J’ai eu tous le long de la lecture plusieurs sentiment de « déjà lu » (et ce jusqu’à la fin) sans jamais pouvoir mettre le doigt sur l’œuvre à laquelle ce sentiment se rattachait. Ayant lu un peu sur le sujet qui m’intéresse, j’en conclu que les auteurs ont sut écrire un roman qui synthétise les différents mythes et tropes se rapportant aux cités d’or et aux conquistadors. Un roman, numérique seulement, que je conseil donc vivement.

Bara Yogaï

En commençant Bara Yogaï je me réjouissais de fouler à nouveau les rues de Yirminadingrad grâce à ses sept nouvelles. Et ma fois je suis déçu. En effet, si les sept nouvelles de ce recueil, comme attendu, ne respire pas la joie et le bonheur, elles sont beaucoup plus intimistes que celle du recueil précédant et elles ne se déroulent pas toutes dans la ville de Yirminadingrad.
En y réfléchissant, ce n’est pas tant le ton noir des nouvelles qui m’a déplus, ni le côté intimiste, mais plutôt le fait que les héros de l’histoire ne sont plus les même. Dans Yama Loka Terminus, la ville de Yirminadingrad est le point focal du récit, c’est également le vrai héros de l’histoire, alors que dans Bara Yogaï les vrais héros sont les gens, petits, surtout, ou grands qui peuples les nouvelles. A tout prendre, je préfère quand la ville est le héros.

Yama Loka Terminus

Il y a souvent des livres qui plaisent, souvent aussi des livres qui plaisent moins, et puis parfois des livres que l’on déteste; et puis, trop rarement des livres qui claquent, la rencontre d’une écriture et d’un imaginaire qui, tout en étant compréhensible, est suffisamment neuf pour ouvrir une porte dans la tête. Yama Loka Terminus est de ceux-ci. Je n’avais plus pris une telle claque depuis Perdido Street Station de Miéville.

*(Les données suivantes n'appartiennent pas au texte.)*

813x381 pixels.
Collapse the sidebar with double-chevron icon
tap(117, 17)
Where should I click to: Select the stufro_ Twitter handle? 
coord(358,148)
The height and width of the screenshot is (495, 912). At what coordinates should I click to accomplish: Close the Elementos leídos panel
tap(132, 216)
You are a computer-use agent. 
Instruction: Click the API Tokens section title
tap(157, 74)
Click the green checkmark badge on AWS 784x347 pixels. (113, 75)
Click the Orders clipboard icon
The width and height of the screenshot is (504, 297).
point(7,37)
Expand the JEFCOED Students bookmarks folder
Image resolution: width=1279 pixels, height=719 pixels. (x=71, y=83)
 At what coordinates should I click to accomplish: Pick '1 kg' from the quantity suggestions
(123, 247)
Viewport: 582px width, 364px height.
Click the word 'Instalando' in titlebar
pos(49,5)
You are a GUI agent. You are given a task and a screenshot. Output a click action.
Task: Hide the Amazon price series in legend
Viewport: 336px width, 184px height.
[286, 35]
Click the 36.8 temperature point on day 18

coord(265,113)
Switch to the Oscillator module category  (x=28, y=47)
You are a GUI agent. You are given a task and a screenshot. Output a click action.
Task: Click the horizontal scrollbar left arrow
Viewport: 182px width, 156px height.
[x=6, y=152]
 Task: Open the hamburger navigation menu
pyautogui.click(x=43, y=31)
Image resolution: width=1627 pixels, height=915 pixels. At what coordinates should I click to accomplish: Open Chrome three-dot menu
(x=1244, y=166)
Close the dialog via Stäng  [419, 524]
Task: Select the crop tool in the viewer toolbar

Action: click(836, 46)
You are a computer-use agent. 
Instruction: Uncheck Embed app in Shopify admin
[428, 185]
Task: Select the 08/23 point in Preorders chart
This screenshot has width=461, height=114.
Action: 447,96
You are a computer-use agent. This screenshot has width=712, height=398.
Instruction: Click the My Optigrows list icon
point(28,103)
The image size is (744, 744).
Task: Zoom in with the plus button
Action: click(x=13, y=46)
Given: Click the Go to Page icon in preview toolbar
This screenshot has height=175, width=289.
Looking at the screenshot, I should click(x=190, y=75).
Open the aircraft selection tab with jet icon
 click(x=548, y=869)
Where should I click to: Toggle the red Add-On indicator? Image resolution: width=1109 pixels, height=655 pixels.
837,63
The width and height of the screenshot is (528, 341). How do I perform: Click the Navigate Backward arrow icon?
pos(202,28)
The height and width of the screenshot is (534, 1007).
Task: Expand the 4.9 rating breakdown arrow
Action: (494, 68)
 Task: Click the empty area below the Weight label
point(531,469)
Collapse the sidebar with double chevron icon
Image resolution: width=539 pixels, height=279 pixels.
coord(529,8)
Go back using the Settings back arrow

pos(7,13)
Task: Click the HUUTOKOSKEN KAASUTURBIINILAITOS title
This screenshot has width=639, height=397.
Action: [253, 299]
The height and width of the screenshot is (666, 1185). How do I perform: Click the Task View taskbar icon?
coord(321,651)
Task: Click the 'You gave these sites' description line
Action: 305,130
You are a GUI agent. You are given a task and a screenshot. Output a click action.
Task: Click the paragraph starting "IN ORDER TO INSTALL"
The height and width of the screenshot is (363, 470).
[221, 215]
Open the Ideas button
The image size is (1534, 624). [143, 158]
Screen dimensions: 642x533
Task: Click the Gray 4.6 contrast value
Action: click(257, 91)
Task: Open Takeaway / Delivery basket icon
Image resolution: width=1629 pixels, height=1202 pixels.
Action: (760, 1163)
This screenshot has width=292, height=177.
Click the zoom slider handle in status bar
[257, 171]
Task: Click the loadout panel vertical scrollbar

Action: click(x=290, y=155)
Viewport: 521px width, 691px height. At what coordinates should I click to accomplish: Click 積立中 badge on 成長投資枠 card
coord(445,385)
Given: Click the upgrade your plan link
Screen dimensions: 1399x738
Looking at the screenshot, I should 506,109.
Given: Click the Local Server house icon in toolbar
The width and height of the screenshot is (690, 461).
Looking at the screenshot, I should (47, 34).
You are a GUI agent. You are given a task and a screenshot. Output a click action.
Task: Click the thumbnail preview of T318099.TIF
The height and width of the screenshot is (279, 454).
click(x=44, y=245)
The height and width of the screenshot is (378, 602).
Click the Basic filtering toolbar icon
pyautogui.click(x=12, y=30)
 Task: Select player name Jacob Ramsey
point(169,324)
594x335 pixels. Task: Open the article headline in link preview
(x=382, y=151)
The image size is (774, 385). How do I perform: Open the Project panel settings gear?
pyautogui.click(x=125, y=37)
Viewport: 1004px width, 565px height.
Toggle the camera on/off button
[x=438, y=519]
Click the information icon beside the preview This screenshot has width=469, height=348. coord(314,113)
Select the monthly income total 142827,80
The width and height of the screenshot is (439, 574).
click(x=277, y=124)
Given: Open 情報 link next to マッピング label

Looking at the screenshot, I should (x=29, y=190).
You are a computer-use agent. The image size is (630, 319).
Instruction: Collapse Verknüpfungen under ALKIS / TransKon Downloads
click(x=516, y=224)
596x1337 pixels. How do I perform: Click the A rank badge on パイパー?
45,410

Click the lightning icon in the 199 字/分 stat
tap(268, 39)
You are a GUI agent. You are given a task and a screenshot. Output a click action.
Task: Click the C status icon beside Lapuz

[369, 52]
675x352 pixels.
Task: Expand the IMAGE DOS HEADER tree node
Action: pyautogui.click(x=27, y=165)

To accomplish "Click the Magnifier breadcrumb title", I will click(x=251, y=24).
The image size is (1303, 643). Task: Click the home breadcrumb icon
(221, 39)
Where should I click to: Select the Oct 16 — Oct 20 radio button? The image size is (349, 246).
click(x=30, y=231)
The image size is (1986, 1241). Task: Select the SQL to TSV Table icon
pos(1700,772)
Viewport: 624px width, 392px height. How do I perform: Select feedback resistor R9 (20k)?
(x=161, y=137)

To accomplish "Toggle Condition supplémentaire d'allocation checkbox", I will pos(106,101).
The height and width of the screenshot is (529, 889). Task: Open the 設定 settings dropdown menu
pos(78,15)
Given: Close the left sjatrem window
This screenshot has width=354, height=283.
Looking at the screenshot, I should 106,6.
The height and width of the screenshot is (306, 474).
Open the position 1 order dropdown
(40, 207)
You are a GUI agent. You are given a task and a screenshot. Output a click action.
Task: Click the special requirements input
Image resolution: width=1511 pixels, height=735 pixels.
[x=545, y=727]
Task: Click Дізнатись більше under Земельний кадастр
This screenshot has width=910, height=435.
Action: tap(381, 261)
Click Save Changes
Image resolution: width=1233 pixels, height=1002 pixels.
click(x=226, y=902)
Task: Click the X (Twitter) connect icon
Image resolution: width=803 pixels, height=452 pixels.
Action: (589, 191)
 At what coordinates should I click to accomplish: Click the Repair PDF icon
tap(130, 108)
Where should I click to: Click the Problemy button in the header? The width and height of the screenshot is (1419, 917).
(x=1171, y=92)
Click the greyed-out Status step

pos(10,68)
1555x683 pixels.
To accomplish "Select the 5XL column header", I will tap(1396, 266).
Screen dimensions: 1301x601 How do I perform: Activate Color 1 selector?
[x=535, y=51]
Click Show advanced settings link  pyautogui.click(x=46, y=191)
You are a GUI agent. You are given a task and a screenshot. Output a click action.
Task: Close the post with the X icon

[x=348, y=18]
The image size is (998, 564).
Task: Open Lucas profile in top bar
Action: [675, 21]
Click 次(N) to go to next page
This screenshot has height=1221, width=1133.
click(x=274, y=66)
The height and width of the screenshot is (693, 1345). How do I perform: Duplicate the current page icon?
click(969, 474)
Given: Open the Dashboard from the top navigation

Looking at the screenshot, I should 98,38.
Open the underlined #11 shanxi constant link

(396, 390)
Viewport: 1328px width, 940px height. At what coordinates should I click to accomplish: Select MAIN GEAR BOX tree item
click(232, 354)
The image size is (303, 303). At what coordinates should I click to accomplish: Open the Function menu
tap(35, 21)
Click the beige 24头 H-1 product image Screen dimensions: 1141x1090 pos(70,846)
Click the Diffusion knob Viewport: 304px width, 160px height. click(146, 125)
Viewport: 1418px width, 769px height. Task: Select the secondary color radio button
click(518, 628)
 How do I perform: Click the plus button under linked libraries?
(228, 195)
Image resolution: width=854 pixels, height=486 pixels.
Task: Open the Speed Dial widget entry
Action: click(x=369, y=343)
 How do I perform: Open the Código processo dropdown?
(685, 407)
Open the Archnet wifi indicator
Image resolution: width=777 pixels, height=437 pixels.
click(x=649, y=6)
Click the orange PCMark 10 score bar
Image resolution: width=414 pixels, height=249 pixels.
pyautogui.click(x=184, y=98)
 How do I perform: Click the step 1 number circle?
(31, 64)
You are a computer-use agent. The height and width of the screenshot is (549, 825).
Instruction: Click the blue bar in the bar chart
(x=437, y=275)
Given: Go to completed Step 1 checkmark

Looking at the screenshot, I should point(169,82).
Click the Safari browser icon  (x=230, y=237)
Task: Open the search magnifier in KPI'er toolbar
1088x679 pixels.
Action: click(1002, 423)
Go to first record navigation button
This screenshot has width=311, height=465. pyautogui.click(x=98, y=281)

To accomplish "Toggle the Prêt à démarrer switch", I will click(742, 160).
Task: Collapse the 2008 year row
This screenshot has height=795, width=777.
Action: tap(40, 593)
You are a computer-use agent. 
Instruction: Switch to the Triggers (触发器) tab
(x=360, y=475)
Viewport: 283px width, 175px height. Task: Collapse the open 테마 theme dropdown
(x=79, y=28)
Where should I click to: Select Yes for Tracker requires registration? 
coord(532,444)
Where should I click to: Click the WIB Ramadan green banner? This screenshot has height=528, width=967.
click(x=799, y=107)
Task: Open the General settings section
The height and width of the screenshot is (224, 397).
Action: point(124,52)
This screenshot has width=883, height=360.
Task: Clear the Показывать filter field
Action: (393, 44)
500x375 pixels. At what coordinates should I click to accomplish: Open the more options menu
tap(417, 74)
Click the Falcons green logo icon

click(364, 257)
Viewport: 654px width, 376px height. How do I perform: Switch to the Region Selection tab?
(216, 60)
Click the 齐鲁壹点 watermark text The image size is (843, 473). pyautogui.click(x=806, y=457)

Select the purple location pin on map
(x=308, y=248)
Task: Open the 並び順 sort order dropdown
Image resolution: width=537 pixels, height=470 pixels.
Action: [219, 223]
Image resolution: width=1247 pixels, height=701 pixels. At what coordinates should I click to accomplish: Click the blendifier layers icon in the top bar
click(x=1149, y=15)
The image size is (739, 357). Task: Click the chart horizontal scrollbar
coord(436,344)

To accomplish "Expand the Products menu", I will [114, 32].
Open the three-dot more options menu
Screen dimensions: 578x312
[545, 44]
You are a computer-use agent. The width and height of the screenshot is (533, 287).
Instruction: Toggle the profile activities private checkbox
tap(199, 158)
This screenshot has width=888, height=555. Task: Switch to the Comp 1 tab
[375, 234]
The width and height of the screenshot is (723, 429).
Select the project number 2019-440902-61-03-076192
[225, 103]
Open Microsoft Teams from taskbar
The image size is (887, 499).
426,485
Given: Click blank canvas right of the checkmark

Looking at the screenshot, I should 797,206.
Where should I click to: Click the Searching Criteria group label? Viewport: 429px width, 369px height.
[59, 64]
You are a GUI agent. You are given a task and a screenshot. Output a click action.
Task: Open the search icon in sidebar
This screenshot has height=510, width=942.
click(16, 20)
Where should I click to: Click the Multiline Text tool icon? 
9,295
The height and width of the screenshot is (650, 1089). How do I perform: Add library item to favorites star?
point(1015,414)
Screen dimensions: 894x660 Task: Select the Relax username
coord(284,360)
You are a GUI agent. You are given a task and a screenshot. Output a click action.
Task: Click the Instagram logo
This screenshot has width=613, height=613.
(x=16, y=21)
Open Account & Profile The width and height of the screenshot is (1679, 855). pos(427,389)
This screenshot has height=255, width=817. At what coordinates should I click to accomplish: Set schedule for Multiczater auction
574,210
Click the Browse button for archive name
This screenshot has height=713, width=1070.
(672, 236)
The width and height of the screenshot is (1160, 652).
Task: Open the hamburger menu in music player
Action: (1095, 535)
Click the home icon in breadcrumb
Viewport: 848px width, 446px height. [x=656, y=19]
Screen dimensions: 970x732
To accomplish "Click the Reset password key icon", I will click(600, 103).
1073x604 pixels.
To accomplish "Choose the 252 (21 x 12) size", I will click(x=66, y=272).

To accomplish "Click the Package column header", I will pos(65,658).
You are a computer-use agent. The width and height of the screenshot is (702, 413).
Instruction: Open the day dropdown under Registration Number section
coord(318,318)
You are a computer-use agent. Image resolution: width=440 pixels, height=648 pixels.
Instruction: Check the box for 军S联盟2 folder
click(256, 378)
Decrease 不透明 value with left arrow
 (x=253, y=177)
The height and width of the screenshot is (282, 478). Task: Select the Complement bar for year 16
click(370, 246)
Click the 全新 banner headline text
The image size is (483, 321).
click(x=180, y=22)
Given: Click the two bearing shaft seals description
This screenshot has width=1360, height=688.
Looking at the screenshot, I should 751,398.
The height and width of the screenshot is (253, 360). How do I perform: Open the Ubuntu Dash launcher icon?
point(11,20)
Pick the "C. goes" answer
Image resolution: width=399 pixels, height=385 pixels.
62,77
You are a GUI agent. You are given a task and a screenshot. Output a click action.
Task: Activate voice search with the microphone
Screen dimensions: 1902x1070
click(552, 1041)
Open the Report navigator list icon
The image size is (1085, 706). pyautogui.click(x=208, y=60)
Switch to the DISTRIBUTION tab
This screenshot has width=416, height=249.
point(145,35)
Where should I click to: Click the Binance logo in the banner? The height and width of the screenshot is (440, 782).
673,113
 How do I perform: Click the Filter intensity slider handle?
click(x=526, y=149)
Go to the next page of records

Peut être d’ailleurs est-il logique que la claque vienne d’une ville, à nouveaux. Léo Henry et Jacques Mucchielli propose, avec Yama Loka Terminus,  un recueil de nouvelle explorant la ville de Yirminadingrad sur les bords de la Mer Noire. Cette grande cité voit se croiser toute une faune d’habitants, locaux et étrangers, et semble attiré la misère du monde. Un monde noir, un brin futuriste avec ses manipulations génétiques et sa technologie parfois un peu en avance, souvent comme la notre en moins bonne état. Un monde à la géopolitique familière et étrangère à la fois. Un Monde enfin où se croise plusieurs religions fanatisées et éclatées et où le fantastique, par petite touche, comme du réalisme magique sombre, est bel et bien présent. Une lecture triste comme une pluie d’automne quoi.

Dans ses différentes nouvelles se croisent des personnes ordinaires; pas de super-héros à Yirminadingrad, mais des héros du quotidien qui font battre l’âme de la cité slave. Merci Au Pendu pour cette magnifique découverte.